Two galaxies without dark matter - is this a big deal?

Astronomers have announced that they have found two galaxies without dark matter.

Is this a big deal? An observational anomaly?

Something else?

I’d say whatever else it is, it’s another nail in the coffin on MOND or similar “there isn’t really dark matter – we just don’t understand gravity” theories. If there are galaxies that don’t have the gravitational effects associated with dark matter, then the effect must not be intrinsic to how gravity works.

What is MOND?

Modified Newtonian Dynamics. Actual explanation of any of this is way above my pay grade. :smiley:

Modified Newtonian Dynamics. It’s a just-barely-above-crackpot model that’s pretty much pushed by only one physicist, claiming that dark matter can be explained by different gravitational behavior. But there are so many things that it breaks, that the model ends up being composed mostly of duct tape.

But that coffin was already pretty securely nailed shut. What I think is most interesting is that we have no idea how such a galaxy would form, either how the dark matter could have been excluded in the first place, nor how the baryonic matter could coalesce without the dark matter.

I’m not saying that these galaxies are home to Type III civilizations, or anything. But I’m also not saying that they’re not home to Type III civilizations.

That, or it’s some sort of observational error, and they have dark matter just like everything else. There will obviously be a lot of work to verify (or refute) this from other astronomers.

It’s a pretty big deal from what I understand as the current thinking is that dark matter is required to form large galaxies. I don’t know what the models say about these two possible galaxies without it, but my guess is some folks are freaking at this point.

I would guess (and this would be the WAG of all WAGs) that it’s some sort of observational issue, and that later or better study will find something that explains it. But dark matter is one of those things that are still completely beyond even the smartest and most studied on the subject…and I’m not even in that same universe as those guys and girls. Maybe one of the boards astro-physics types will be along to explain better (hopefully using simple words…maybe a stick drawing).

It’s aliens!!! It’s aliens!!! Chronos said it’s aliens!!! Or observational error. Or it’s something we just don’t understand yet. Or it’s aliens!!!

:smiley:


"In our obscurity, in all this vastness, there is no hint that help will come from elsewhere to save us from ourselves. But Chronos said it’s aliens!!!"(mostly) Carl Sagan

And hundreds of thousands of internet commentators who really don’t like dark matter. :slight_smile:

Just to rule that out, someone should observe them in the IR. A type III civ should be very bright in that range. However, note that these two galaxies have a number of very bright globular clusters. The civilizations clearly haven’t extended to those yet.

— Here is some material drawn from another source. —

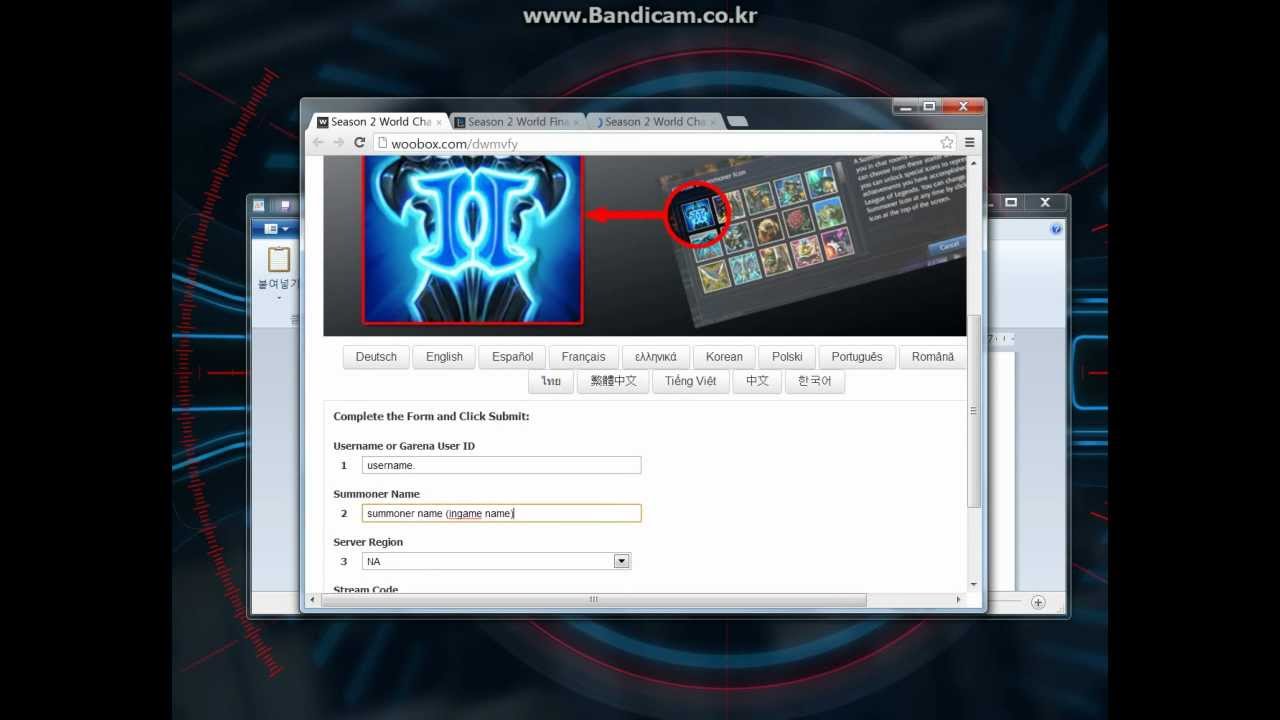
Task: Click the back navigation arrow in Chrome
Action: pyautogui.click(x=316, y=143)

There’s a somewhat more technical article, but still accessible to the interested layman, at Sky&Telescope. The first of these galaxies was actually reported about a year ago; the other just this year. They’re both in the huge Coma Cluster, on opposite sides (but assumed to be related to) a large elliptical galaxy, NGC 1052.

Another thing is they are (probably) members of a type of galaxy called Ultra-Diffuse Galaxies. But most UDGs have lots of dark matter. There’s one suggestion that UDGs are actually just oversized dwarf galaxies; that is, they have about the same amount of matter as a dwarf, but they’re spread out to large galaxy size.

Well, that’s giving it a bit short shrift, really. There’s lots of researchers working on various versions of modified gravity including MOND, and there are different models fitting various sets of observations more or less well—some better, some worse than dark matter. At any rate, the observation of galaxies lacking the dynamics usually attributed to dark matter isn’t in and of itself a problem for MOND and allied programs—modified gravity adds additional fields to the gravity side of the Lagrangian (just as dark matter adds additional fields to the matter side), and their effects are going to depend on their initial values and the system as a whole. Anyway, for a view on how these observations do not falsify modified gravity, see e. g. Sabine Hossenfelder’s blog (more resources therein).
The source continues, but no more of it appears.